Pas du tout, j'ai juste retroussé mes manches pour cette nouvelle phase. Je continue le combat depuis une autre position plus pragmatique pour un avenir possible et certainement meilleur pour l'ensemble des Sahraouis. Le changement est dû à des divergences fondamentales liées à l'essence du système politique du Polisario qui, avec la disparition du “rideau de guerre” a mis à nu sa nature et les schémas et “arrangements tribaux” qui le nourrissent. C'est ainsi que je l'ai exprimé dans une lettre ouverte au XIVe Congrès du Polisario. D'autre part, la conviction, fruit de la maturité, de l'expérience et du bon sens, que le chemin parcouru depuis un demi-siècle s'est transformé en un voyage vers nulle part qui réduira à néant nos sacrifices pendant cinquante ans et pourrait même sceller l'extinction des Sahraouis comme les Peaux-Rouges en Amérique.
Vous avez organisé à Las Palmas en septembre dernier votre première conférence internationale pour la paix et la sécurité qui a vu la participation de beaucoup de monde. Quelles sont les plus importantes résolutions auxquelles a abouti ?
L'événement a eu d'importantes répercussions politiques et médiatiques, non seulement en raison du lieu choisi, mais aussi en raison de la présence de personnalités importantes et de grandes influences dans la politique espagnole et européenne. Deux aspects me semblaient transcendantaux, d'une part l'appel à un dialogue sahraoui pour s'accorder sur des stratégies de solution. Le Polisario a été invité mais sans surprise, a choisi de rester à l'écart. Cependant, des représentants de divers secteurs de la société sahraouie et un groupe important de notables tribaux, descendants des membres de l'Assemblée du Sahara de l'époque coloniale y ont participé. L'intérêt et la participation de dizaines de cadres et de représentants de l'élite intellectuelle sahraouie qui ont fini par rejoindre le Mouvement ont également été remarquables.
La Conférence a été un grand coup de pouce pour le nouveau projet politique et sa feuille de route vers une solution pacifique et la fin du conflit. Le MSP a présenté les orientations générales d'un plan de règlement du problème qui en somme s'articule autour de la création d'une entité sahraouie dotée de pouvoirs publics, de ressources et de compétences pour que le peuple sahraoui gère ses propres affaires dans le cadre d'un régime spécial qui ouvre la brèche au statut de coexistence et d'harmonie avec le Royaume du Maroc et les autres pays et peuples du Maghreb.

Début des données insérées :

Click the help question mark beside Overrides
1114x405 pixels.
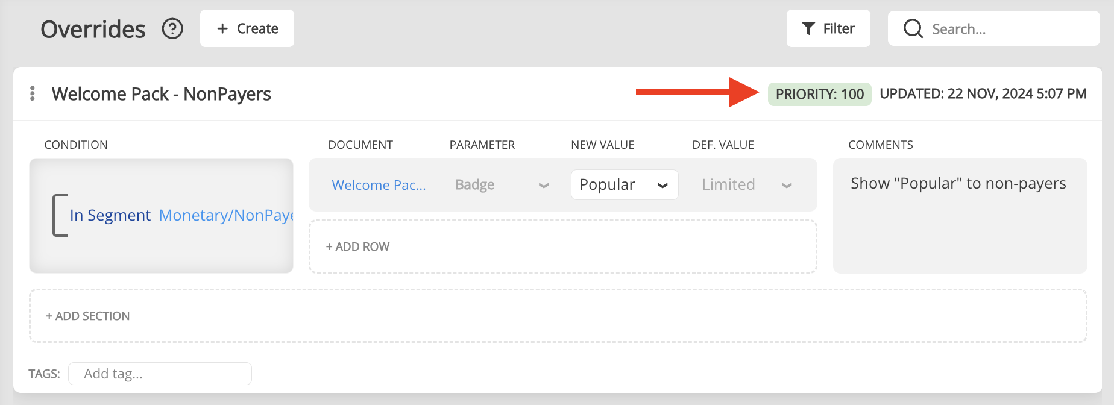click(x=172, y=28)
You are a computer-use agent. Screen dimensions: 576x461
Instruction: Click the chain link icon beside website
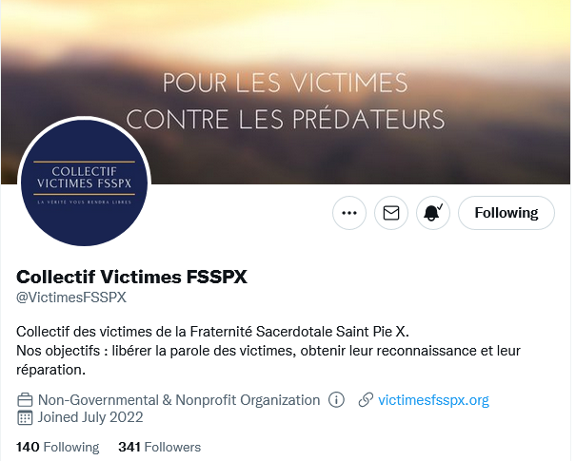(x=366, y=400)

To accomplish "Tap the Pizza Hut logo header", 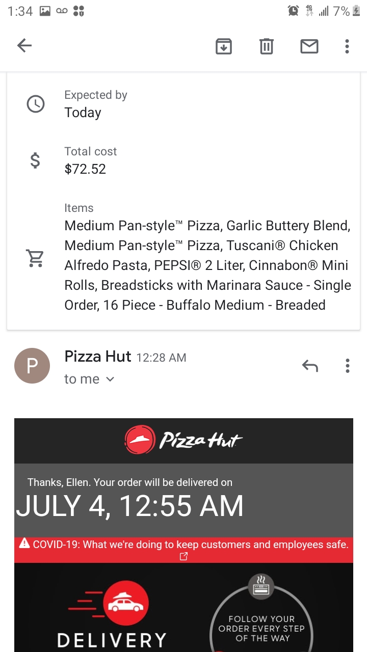I will tap(184, 440).
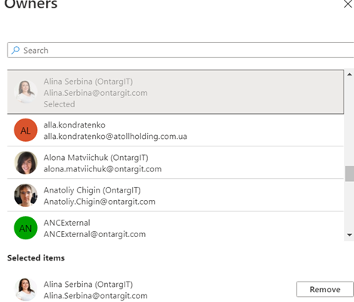Click the user list scrollbar thumb
The image size is (354, 302).
coord(349,174)

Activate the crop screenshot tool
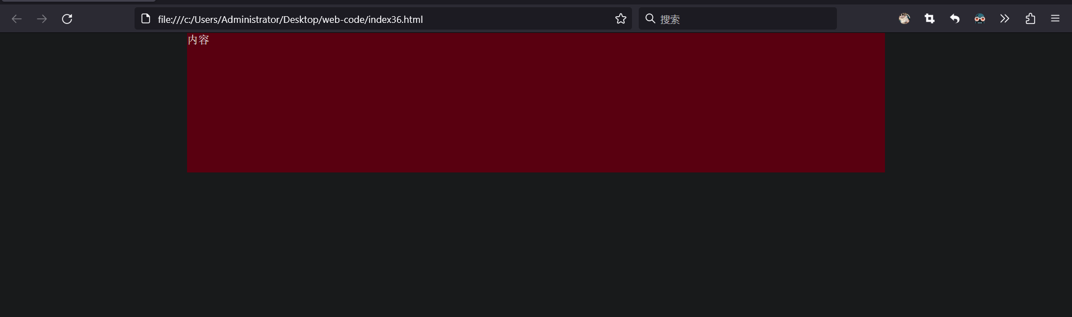(x=930, y=19)
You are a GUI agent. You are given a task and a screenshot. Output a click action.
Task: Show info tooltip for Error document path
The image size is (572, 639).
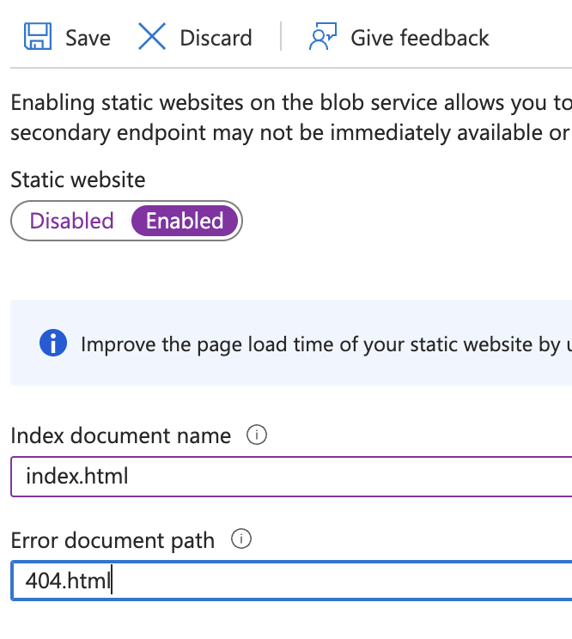pyautogui.click(x=241, y=539)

Quel rôle, selon vous, peut jouer la Mauritanie dans la résolution de ce conflit ?
C'est précisément l'occasion d'envisager des initiatives en faveur de la consolidation et de l'aboutissement de la nouvelle dynamique. Tant les Mauritaniens que les Sahraouis souhaitent plus que quiconque que le cycle de l'instabilité se termine au plus vite, que la paix et la normalité s'installent dans la région. Entre autres raisons, parce que la stagnation et la persistance d'un climat de tension sur des milliers de kilomètres de frontière avec le pays impliquent des dépenses militaires extraordinaires et des préoccupations supplémentaires qui, une fois la région pacifiée, peuvent être utilisées pour le développement et le bien-être du peuple mauritanien et des Sahraouis eux-mêmes. La Mauritanie peut jouer un rôle actif non seulement de par son statut d'observateur dans le processus politique engagé par l'actuel Envoyé personnel de l'ONU, M. Steffan De Mistura, aussi en exerçant son autorité morale, ses rapports étroits, son amitié avec l'Algérie et le Maroc pour réduire les tensions et normaliser les relations diplomatiques, élément essentiel pour la paix et la stabilité dans toute l'Afrique du Nord-Ouest.